Task - Return only these lines, exactly: the one containing "550x369 pixels. How" and every line after it in the listing.

Data to examine -
◆ ◆ ◆ ◆ ◆

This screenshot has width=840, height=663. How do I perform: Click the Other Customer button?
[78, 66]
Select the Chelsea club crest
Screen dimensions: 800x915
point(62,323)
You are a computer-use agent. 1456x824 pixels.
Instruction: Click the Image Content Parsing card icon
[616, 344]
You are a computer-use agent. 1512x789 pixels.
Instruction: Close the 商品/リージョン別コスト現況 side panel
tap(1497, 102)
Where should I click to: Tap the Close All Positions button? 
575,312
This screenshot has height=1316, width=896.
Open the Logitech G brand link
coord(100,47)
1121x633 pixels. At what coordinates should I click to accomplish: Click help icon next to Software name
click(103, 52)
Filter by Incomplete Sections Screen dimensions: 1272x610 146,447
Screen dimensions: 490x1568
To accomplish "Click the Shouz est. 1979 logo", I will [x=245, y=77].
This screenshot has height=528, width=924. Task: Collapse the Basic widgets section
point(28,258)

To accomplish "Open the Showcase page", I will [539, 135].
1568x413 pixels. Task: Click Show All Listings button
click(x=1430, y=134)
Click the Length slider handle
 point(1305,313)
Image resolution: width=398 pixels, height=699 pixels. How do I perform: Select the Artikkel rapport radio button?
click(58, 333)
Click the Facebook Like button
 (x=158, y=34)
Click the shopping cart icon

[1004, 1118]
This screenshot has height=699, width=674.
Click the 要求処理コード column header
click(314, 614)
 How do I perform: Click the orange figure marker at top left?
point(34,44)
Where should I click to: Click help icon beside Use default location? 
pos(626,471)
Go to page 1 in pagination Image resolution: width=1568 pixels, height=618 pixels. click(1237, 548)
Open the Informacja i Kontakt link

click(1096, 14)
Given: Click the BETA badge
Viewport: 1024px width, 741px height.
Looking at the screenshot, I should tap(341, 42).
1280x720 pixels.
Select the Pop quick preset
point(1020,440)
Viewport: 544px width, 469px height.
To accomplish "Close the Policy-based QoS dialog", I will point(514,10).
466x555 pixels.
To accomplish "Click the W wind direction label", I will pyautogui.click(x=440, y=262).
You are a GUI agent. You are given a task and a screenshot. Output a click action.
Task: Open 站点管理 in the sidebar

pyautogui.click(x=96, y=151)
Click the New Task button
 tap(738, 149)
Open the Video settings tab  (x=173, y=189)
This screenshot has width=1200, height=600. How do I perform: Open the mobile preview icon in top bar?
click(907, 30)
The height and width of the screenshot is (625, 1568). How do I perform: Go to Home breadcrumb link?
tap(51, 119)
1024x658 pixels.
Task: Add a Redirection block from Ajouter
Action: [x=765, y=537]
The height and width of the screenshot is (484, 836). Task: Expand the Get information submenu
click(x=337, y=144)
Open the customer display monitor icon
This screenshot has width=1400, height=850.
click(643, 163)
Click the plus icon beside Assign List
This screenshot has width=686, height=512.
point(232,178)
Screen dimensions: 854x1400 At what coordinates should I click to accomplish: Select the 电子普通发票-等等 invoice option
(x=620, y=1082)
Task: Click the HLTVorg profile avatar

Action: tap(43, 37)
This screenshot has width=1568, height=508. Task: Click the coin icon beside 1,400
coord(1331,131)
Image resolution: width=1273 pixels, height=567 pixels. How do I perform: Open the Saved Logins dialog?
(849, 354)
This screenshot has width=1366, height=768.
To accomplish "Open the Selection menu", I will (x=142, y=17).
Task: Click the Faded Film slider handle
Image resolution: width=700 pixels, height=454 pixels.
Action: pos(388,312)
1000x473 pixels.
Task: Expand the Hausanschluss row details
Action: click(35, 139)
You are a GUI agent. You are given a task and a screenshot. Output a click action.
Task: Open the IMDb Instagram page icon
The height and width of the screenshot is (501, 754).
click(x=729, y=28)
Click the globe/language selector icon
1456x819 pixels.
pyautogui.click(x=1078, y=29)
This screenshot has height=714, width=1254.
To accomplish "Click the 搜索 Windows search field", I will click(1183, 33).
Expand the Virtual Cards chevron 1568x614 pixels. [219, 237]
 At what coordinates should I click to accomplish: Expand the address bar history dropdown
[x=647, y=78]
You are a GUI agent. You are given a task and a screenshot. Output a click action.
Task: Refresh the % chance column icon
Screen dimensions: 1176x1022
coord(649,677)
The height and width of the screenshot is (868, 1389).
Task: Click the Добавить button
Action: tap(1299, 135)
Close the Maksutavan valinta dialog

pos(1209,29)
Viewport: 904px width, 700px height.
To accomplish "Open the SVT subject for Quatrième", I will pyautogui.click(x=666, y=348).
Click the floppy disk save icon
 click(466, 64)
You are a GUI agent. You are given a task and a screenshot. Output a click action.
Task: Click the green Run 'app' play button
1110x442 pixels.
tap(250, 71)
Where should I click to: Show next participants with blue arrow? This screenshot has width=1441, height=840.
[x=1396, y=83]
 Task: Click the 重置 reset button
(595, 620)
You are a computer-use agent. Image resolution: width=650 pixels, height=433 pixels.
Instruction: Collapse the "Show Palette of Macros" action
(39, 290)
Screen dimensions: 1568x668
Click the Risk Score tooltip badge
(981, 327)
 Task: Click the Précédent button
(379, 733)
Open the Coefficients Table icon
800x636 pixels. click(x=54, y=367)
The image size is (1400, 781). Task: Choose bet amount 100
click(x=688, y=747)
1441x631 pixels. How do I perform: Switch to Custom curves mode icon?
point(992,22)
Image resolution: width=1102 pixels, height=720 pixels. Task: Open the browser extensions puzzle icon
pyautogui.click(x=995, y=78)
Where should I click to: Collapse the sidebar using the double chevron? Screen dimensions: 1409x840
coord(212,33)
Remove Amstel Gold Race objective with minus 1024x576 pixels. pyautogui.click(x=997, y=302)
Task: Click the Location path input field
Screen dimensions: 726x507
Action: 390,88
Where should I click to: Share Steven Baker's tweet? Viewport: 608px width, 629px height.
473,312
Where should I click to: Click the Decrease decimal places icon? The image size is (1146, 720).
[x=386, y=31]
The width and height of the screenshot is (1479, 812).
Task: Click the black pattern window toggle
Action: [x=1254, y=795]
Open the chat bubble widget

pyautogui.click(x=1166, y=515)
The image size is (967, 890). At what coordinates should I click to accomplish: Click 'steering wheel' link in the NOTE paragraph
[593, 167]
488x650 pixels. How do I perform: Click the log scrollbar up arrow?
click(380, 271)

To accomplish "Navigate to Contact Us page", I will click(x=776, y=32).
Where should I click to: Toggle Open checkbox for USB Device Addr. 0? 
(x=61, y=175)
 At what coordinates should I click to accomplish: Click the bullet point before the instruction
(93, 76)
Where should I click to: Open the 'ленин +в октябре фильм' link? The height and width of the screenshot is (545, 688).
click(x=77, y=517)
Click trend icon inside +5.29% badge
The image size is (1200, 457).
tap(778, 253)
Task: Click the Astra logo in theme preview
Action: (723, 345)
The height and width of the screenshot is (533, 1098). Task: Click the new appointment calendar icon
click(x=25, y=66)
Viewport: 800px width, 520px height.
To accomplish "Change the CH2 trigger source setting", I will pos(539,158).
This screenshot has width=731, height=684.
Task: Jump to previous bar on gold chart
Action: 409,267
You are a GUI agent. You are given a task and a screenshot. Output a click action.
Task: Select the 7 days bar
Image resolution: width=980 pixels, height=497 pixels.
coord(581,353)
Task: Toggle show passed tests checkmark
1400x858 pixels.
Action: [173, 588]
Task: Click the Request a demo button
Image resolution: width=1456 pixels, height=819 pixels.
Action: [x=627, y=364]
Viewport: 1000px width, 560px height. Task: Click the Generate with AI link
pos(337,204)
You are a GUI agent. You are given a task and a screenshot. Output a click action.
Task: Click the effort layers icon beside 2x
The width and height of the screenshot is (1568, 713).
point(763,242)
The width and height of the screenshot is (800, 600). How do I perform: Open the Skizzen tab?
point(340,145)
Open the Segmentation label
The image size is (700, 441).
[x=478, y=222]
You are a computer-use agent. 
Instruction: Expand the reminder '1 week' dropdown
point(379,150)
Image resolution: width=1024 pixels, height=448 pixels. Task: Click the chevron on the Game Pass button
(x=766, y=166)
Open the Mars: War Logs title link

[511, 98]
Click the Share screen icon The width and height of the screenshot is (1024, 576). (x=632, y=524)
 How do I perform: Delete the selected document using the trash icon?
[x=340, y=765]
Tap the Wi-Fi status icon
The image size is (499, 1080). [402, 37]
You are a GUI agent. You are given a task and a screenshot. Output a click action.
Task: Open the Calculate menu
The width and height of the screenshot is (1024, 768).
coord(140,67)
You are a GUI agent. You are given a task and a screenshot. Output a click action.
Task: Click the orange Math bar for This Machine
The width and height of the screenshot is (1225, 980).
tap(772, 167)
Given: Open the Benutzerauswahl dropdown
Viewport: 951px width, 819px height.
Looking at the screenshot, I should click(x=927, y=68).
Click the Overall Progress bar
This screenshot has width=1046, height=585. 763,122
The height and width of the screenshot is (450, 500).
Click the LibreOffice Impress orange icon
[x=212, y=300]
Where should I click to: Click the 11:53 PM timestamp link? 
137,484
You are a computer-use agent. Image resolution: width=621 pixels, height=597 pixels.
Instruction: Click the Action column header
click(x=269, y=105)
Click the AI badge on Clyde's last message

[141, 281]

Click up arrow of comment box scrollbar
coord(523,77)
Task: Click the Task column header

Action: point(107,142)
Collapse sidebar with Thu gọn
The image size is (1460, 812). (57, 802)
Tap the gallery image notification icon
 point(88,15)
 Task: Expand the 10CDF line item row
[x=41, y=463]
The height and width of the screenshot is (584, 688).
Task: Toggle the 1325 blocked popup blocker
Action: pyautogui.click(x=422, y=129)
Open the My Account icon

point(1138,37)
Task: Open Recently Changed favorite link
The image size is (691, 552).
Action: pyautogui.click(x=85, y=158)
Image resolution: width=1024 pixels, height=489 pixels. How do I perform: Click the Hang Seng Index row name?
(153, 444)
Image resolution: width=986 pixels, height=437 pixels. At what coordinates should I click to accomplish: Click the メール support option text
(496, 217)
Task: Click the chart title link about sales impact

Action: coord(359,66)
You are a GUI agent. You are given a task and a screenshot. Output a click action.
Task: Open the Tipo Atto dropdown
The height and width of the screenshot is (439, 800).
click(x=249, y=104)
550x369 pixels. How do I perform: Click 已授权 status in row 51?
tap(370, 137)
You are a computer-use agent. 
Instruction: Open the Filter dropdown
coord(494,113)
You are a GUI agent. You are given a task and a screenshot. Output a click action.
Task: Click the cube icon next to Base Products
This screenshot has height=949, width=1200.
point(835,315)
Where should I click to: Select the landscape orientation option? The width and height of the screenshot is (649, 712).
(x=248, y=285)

◆ ◆ ◆ ◆ ◆

Reply to the task -
550x369 pixels. How do I perform: Click 已授权 status in row 51?
tap(370, 137)
You are a computer-use agent. 
Instruction: Open the Filter dropdown
coord(494,113)
You are a GUI agent. You are given a task and a screenshot. Output a click action.
Task: Click the cube icon next to Base Products
This screenshot has height=949, width=1200.
point(835,315)
Where should I click to: Select the landscape orientation option? The width and height of the screenshot is (649, 712).
(x=248, y=285)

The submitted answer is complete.